Sunday, April 19, 2015

The Crow's Gym Thoughts: Vol. 32

Crow's #Gym Vol. 32
Always remember the basics. Push-ups will always work the chest and triceps. Pull-ups will always work the back and biceps. Squats will always work the legs and sit ups will always work the abdominals. If a day comes up where you can't make it to the gym, or you can't get a workout in, you can always find ways to get some exercise. Now it becomes a question of whether you really want to or not.

Gym Term of the Day from The Health Whacko Gym Term Dictionary ..
Eccentric Contraction
When a given resistance overcomes the muscle tension so that the muscle actually lengthens the muscle is said to be in eccentric contraction.

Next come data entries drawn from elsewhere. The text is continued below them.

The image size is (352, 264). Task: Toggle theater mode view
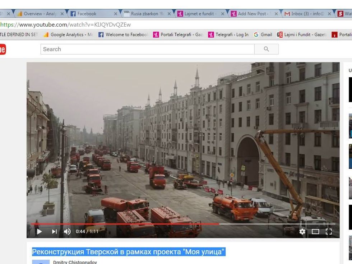[x=315, y=232]
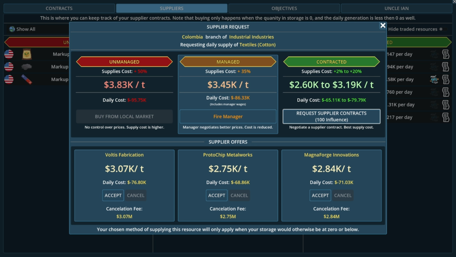Click the dark gray ore resource icon
Viewport: 456px width, 257px height.
(27, 67)
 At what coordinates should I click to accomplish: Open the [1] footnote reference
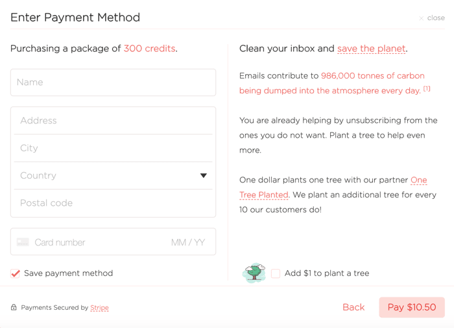click(427, 89)
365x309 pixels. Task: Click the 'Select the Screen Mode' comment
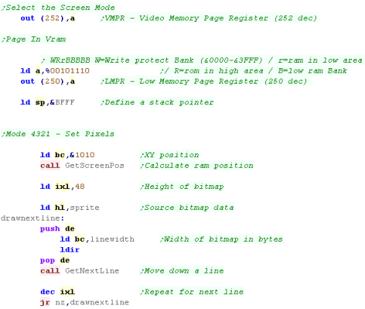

Although the contracting muscle develops tension, it is overpowered by resistance. When you slowly lower a curled weight from the shoulder, the biceps muscle contracts eccentrically. If the biceps was relaxed, gravity would extend the elbow joint and lower the weight with considerable speed. Slowing the movement against resistance provides an additional muscle - developing factor.

Exercise of the Day from The Health Whacko Gym Encyclopedia of Back Exercises ..
Pull-Down (Indy Stiff Arm)
Target MusclesLatissimus dorsi, Trapezius, Rhomboids, Teres major and minor
Starting Position:
1. Stand in front of a lat pull-down machine.
2. Hold the bar with your arms extended, palms facing downwards.
3. Pull down the bar to shoulder level.
The Movement:
1. Keeping your arms extended, pull the bar down until it just touches your upper thighs.
2. Hold for a count of two; then slowly return the bar to the starting position.
Tips:
• Keep your wrists straight throughout the movement.
• Allow a very slight bend in the elbows. They should not be locked.
• Keep your body still and upright throughout the movement - you will need! to use your abdominal muscles to stabilize your torso.